I resolve PC on PC action by mutual agreement or by leaving it to the recipient of the action.
In essence, you don't have to be inspired, charmed, cured, blessed, or whatever, if you don't want to be.
Never comes up, though. Most people want to be healed or buffed.
The whole "what if I don't find the warlord inspiring?" argument is contrarian.
in virtually every situation where another PC is giving them a mechanical benefit at the cost of having to agree their character was inspired by a particular character that the player will automatically choose a fluff that allows them to get the buff as opposed to a fluff that does not. The only exception is if it's something really important regarding their character concept.
Why does this work in actual play so often? Because no one maps out traits about their characters like or dislike of music or like or dislike of halflings or like or dislike of whatever. And even then if they generally dislike any of those things they can also say that your particular song or halfling or whatever is an exception to the characters general dislike.
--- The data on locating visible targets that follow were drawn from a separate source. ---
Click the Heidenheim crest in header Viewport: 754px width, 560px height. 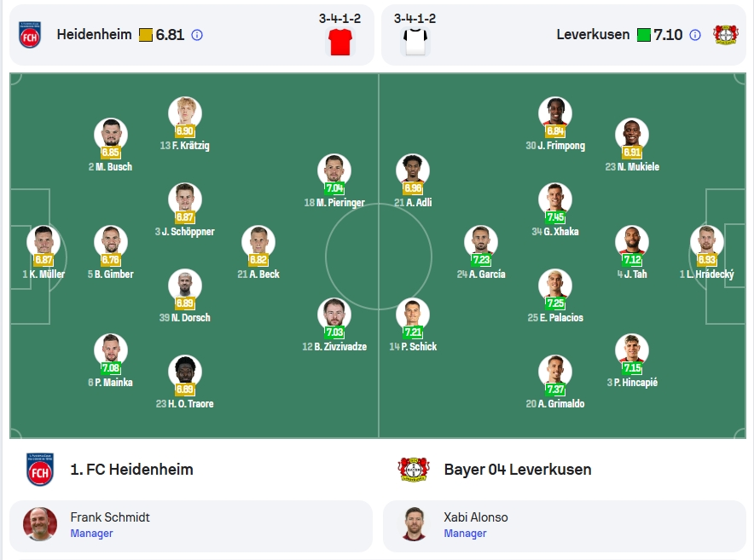point(30,35)
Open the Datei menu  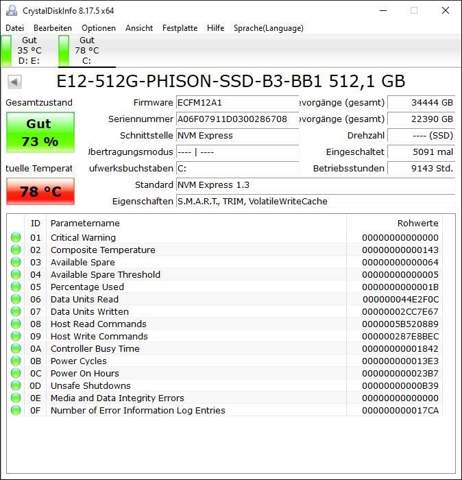[x=15, y=28]
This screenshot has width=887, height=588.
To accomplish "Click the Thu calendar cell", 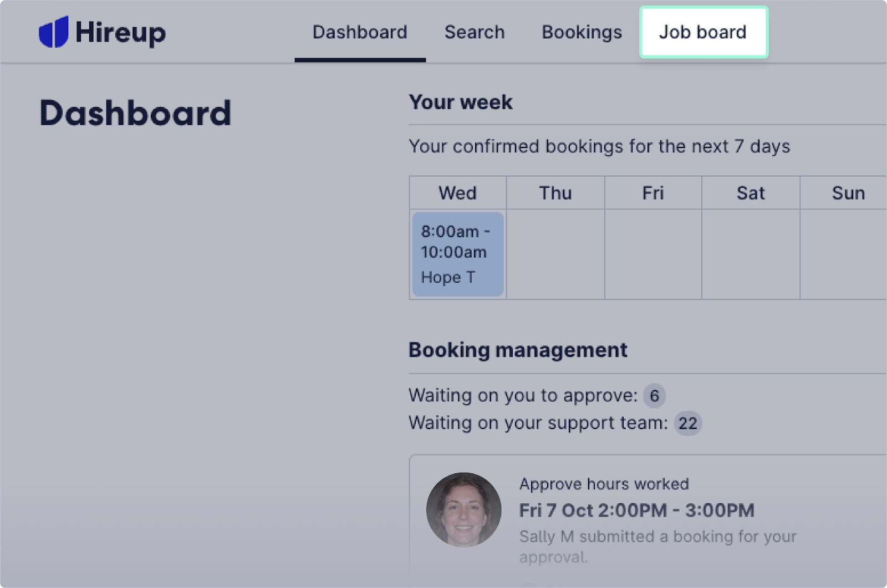I will point(555,254).
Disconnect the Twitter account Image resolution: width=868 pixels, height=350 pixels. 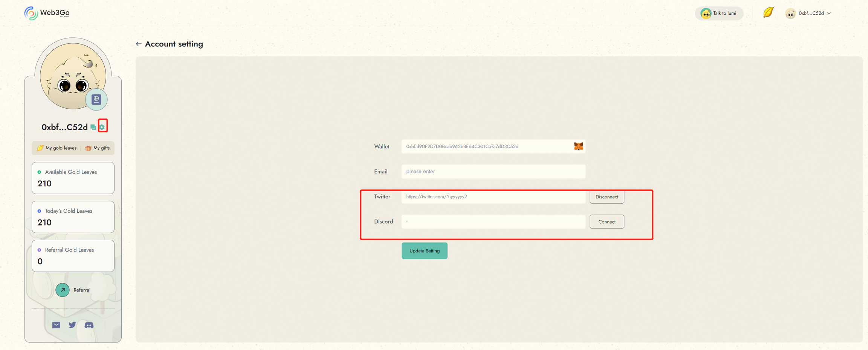pyautogui.click(x=607, y=197)
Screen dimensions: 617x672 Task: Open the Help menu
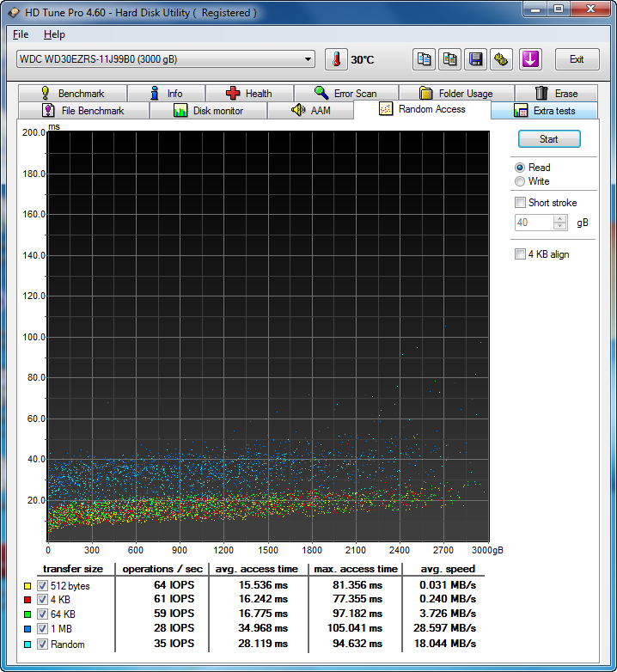[x=54, y=34]
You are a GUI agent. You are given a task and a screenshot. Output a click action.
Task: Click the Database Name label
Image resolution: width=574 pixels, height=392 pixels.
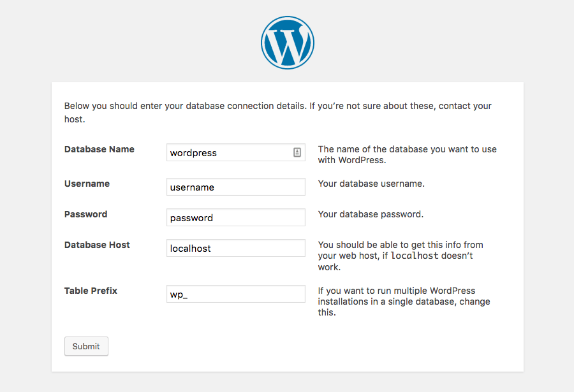coord(99,149)
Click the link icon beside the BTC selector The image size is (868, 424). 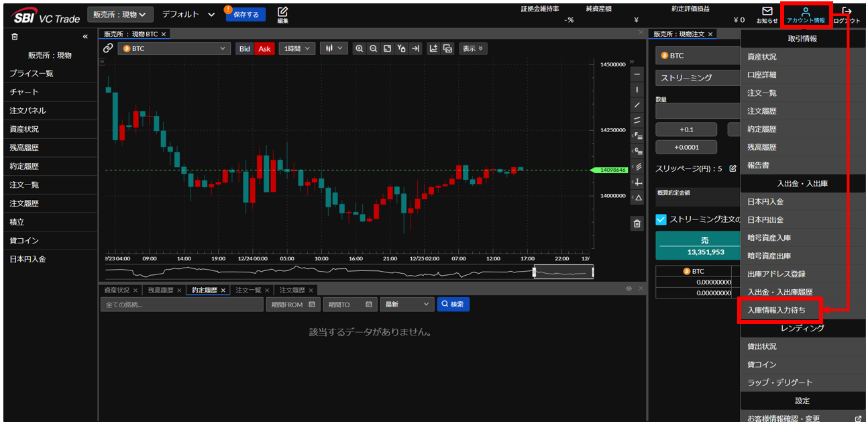pos(108,48)
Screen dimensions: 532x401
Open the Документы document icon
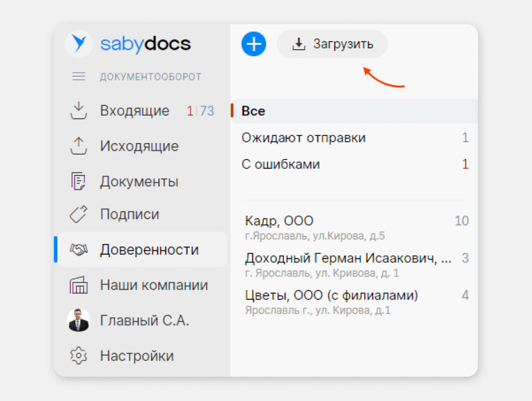point(78,181)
The point is that there is always fluff they can use to establish why their character was inspired by something and once the sensible fluff bridge is cross what real reason does the player have to not choose such fluffs in these situations unless it's for something he feels is going to be really important regarding his character.
So yes, i can understand your concerns on a philosophical level. Can you understand why your concerns aren't actually a problem in actual play?
I agree with both these posts. I think they are consistent with what I've said in some posts above (and on another thread in this subforum) - at most tables there is just not this degree of drilling down into the fiction, and if there is then the players will just author the fiction they need to make it work.
the target of the spell doesn't have to love you for casting it, even if they accept the effect.
the most obvious explanation for what was happening in the fiction was that my character was revering the warlord and obediently following her lead.
I do dislike having to picture my character as worshiping the warlord's wonderfulness every time she handed out bonuses. And that's in spite of the fact that I have no personal beef with the player of the character.
Well--it probably doesn't help that people keep holding up Aragorn and/or Gandalf as examples. I mean, practically every good-aligned character in the books holds them in almost holy reverence
I think this is a misreading of LotR. Frodo, Faramir, Boromir, Legolas et al do not hold Gandalf or Aragorn in holy reverence. That would be sacrilege; and for Gandalf or Aragorn to accept such reverence would be to commit the sin of pride of which Sauron is guilty (and arguably the Ringwraiths also, in their lust for domination which led them to take the rings from Sauron).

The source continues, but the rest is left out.